The Inchoate Science of Consciousness
New approaches could help quantify the mind-body gap
By Christof Koch
A new scientific field is being born, one that seeks to understand which organisms have subjective states, what purpose theymight serve, and how distinct states of consciousness come about. Here, the Holy Grail is to provide a satisfactory, quantitative account for why select states of complicated, neuronal networks go hand-in-hand with experiences such as seeing blue, feeling pain, smelling a dog that's just come in from the rain, or of simply being.
Philosophers call these feelings and sensations that constitute the elements of consciousness "qualia." In contrast, most brain states are not directly associated with conscious sensations: We have almost no access to the structures that give rise to speech, to depth perception or color vision, to the rapid sequence of sensory-motor transformations necessary to play soccer, climb a rock wall, or return a tennis ball, let alone those influencing perspiration, heart rate, or the action of our immune systems.
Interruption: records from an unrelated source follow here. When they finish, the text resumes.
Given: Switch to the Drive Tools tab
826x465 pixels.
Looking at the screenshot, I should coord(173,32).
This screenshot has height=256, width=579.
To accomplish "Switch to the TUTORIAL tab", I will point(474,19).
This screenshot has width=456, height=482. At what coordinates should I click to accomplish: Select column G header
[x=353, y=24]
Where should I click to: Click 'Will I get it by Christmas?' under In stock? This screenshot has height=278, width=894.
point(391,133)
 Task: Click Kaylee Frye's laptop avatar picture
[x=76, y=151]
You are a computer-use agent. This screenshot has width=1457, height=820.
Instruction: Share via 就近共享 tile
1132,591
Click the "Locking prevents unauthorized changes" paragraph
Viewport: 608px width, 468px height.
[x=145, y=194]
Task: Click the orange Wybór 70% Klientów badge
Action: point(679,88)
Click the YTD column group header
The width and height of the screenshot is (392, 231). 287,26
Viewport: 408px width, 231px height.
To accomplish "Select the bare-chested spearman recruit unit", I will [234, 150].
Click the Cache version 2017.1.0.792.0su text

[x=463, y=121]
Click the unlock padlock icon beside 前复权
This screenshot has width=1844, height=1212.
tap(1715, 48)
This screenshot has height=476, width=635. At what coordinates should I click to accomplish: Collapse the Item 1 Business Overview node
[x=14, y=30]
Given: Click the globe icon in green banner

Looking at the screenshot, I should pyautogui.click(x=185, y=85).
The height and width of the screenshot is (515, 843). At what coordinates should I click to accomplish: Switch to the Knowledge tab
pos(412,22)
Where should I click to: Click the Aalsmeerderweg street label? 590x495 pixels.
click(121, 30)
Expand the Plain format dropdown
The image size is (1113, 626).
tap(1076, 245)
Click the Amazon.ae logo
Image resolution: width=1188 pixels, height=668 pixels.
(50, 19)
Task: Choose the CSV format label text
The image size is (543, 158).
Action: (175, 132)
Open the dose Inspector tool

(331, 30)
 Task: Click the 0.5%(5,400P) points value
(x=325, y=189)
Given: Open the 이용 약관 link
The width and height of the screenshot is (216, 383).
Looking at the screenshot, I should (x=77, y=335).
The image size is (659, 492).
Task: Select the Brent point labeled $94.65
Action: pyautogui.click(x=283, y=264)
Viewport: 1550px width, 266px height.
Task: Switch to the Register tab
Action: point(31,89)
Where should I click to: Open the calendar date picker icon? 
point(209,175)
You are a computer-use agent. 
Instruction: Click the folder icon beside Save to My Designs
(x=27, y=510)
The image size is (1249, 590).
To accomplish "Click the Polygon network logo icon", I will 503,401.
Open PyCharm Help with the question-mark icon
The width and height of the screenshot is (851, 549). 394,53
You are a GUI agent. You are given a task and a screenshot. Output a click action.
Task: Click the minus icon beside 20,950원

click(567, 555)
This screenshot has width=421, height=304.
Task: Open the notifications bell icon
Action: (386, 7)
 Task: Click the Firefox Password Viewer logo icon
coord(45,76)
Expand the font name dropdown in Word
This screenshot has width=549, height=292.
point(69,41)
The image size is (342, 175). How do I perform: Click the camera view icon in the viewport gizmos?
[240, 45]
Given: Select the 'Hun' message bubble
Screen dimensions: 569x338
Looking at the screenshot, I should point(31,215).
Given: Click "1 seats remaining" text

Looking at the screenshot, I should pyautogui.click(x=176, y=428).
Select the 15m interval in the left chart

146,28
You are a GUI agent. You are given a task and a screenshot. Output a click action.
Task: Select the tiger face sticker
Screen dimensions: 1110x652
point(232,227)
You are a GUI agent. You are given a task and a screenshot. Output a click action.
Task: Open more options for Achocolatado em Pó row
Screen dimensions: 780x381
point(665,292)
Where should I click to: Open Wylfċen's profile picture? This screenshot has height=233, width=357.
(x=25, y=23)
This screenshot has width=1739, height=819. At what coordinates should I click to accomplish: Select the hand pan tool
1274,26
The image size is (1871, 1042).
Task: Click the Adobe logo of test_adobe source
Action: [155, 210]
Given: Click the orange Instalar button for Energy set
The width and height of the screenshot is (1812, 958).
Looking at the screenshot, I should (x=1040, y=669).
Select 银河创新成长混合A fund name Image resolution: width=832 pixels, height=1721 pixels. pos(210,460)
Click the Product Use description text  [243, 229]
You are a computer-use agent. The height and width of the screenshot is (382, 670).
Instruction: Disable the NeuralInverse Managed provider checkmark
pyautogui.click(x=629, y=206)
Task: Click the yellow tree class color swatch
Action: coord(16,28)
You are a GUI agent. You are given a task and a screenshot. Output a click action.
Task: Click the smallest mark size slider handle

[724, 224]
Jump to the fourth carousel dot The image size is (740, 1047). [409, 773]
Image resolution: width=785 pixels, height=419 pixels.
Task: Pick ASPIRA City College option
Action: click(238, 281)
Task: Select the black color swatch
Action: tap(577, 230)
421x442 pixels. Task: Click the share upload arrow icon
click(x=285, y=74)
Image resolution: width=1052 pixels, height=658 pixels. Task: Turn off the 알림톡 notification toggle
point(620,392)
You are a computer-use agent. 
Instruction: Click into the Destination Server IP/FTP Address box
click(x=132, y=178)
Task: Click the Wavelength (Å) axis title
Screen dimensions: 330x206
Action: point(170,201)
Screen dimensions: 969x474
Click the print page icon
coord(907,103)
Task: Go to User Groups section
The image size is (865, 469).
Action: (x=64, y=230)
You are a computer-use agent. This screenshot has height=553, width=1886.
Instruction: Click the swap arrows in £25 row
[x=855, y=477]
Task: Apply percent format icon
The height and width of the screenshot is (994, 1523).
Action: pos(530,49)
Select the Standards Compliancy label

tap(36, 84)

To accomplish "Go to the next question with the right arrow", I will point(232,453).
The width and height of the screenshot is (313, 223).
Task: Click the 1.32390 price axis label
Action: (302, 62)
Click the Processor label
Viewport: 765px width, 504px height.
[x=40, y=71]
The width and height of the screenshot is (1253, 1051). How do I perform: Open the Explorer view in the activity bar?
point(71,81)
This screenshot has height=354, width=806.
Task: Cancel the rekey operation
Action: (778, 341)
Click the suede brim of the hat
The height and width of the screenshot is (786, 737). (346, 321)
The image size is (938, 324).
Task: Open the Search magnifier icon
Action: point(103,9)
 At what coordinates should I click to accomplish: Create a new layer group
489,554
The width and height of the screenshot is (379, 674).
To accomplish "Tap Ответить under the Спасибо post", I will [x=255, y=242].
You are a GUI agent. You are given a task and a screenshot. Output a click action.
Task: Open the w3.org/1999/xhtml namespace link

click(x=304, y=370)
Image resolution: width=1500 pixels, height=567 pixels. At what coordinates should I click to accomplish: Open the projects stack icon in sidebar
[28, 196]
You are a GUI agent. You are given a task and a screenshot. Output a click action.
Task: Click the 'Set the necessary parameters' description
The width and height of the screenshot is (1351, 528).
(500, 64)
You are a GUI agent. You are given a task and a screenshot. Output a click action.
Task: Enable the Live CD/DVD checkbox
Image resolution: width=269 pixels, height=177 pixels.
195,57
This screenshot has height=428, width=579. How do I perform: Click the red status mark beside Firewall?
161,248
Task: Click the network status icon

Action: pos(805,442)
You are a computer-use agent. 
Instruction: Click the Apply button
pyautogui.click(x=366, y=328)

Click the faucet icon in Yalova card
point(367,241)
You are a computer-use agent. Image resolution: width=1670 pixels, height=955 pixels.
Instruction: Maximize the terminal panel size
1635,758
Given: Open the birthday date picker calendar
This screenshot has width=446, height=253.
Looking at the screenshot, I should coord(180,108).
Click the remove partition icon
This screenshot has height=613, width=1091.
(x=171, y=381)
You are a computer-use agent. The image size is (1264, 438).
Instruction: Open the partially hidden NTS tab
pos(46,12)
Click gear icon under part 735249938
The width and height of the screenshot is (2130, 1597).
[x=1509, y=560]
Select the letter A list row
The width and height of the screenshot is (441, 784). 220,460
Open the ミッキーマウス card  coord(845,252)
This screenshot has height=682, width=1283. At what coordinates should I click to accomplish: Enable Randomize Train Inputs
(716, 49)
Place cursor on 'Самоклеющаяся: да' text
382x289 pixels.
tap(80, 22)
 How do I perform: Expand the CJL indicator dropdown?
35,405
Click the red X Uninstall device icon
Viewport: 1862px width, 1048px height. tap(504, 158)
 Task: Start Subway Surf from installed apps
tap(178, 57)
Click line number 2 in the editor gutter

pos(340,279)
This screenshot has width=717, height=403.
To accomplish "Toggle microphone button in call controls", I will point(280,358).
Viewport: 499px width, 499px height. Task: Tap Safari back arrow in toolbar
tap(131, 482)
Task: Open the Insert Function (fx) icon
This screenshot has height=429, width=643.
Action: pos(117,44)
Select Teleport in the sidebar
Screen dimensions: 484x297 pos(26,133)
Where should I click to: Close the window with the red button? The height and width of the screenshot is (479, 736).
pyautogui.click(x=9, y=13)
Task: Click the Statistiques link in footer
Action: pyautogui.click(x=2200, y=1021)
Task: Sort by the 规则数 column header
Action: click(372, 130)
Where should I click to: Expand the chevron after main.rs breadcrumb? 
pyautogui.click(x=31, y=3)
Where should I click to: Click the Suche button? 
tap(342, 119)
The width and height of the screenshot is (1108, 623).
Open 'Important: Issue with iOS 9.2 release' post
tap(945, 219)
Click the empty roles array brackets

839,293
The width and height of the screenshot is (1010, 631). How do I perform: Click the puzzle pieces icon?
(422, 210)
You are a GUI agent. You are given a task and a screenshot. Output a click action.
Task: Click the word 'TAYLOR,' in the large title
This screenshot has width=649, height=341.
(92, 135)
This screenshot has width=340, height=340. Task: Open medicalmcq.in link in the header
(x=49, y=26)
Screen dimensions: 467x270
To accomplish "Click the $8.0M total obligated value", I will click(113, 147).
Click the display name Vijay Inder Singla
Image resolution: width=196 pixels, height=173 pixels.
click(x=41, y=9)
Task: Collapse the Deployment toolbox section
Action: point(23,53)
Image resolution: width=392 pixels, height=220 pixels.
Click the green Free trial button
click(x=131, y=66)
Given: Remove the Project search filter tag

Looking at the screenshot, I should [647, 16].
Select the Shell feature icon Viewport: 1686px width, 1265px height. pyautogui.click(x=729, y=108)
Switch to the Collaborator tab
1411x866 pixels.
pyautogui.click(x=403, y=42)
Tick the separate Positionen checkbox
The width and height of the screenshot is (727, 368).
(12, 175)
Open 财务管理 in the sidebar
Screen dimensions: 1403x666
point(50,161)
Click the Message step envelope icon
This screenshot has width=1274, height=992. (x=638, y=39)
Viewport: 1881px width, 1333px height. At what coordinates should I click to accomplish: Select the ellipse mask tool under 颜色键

Unlike qualia, these proceed in blankness. Where is the difference between the two?
THE PROBLEM WITH MIND
The body-mind conundrum traces back to Socrates, Plato, and Aristotle. Yet during the past 2,300 years, progress on these questions has been almost imperceptible. Centuries passed before people realized that the brain, rather than, say, the heart or liver, has the most intimate relationship with the mind. Only towards the latter part of the 19th century did it become apparent that the cerebral cortex is not just a homogeneous, reactive tissue, but instead comprises different parts performing distinct functions. That nervous systems are made up of discrete, complex, and interconnected nerve cells constituted another great advance at the end of the 19th century. In the 20th century, technology began to deliver reliable and inexpensive methods to record, store, and analyze electrical activity from individual neurons in anesthetized and, later on, in awake animals - even in people.1 In the closing decades of the millennium, technologies to peer safely inside the living human brain, and witness it in action, became widely accessible to the research community.
Today, there is a newfound optimism among philosophers, scientists, clinicians, and other scholars, that science can successfully tackle the mystery of how brain matter expresses subjective feelings. This was evident at the ninth annual meeting of the Association for the Scientific Study of Consciousness (ASSC9) this past June.